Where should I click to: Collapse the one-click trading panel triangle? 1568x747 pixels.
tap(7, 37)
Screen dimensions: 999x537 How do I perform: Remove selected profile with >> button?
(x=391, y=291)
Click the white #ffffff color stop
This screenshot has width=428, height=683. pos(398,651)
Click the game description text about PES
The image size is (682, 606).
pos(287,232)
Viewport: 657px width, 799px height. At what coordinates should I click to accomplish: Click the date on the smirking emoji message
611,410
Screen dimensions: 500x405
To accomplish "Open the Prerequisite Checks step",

::::::::::

Exercise requirements — Your answer must consist solely of the lines from the one containing "Click the white #ffffff color stop" through the last line of the entries, reproduced exactly.

Answer for the task —
Click the white #ffffff color stop
This screenshot has width=428, height=683. pos(398,651)
Click the game description text about PES
The image size is (682, 606).
pos(287,232)
Viewport: 657px width, 799px height. At what coordinates should I click to accomplish: Click the date on the smirking emoji message
611,410
Screen dimensions: 500x405
To accomplish "Open the Prerequisite Checks step",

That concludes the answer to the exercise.